- Brief
Which lines below contain "image"? Pull them out.

- Material provided
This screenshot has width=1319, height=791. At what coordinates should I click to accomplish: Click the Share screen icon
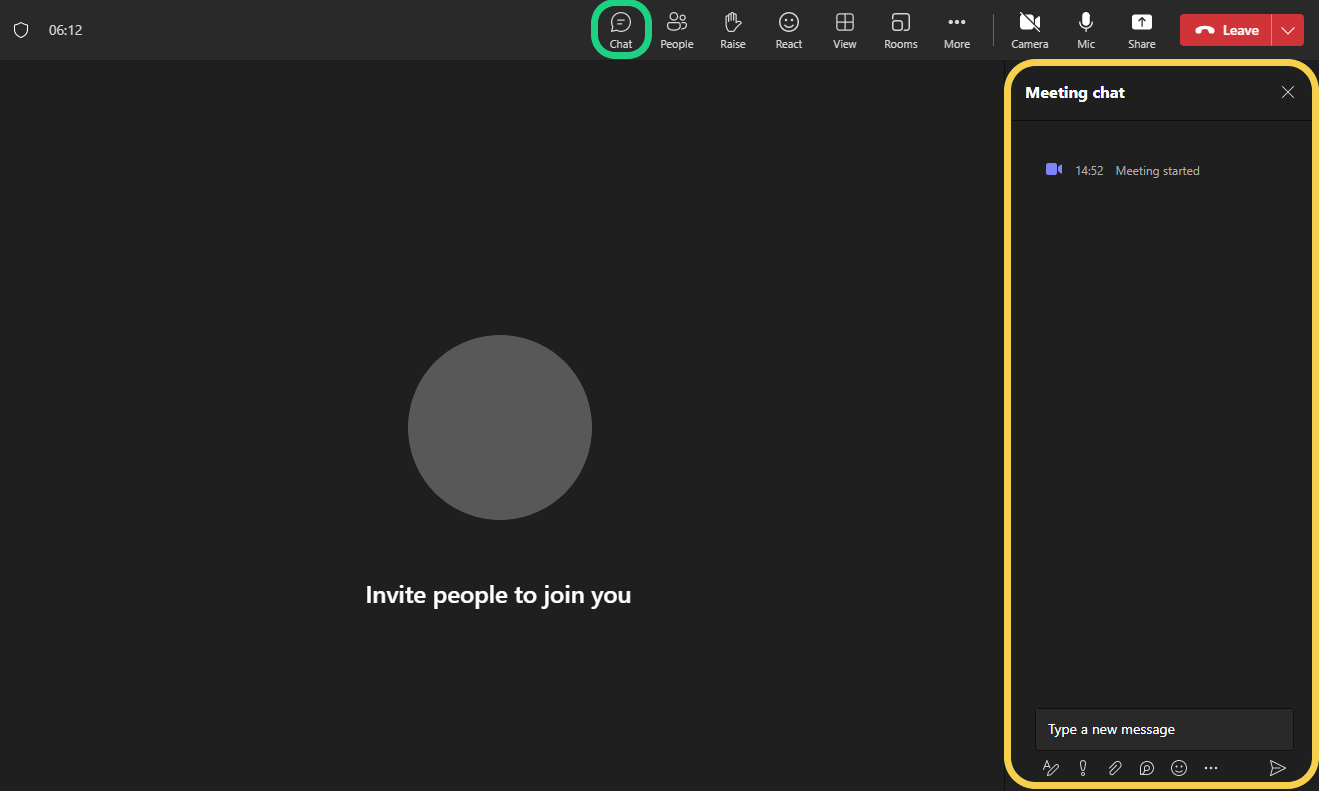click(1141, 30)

* * *

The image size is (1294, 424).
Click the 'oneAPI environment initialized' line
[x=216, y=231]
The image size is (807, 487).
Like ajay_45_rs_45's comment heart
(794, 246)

- Response area
The image size is (1294, 424).
The image size is (807, 487).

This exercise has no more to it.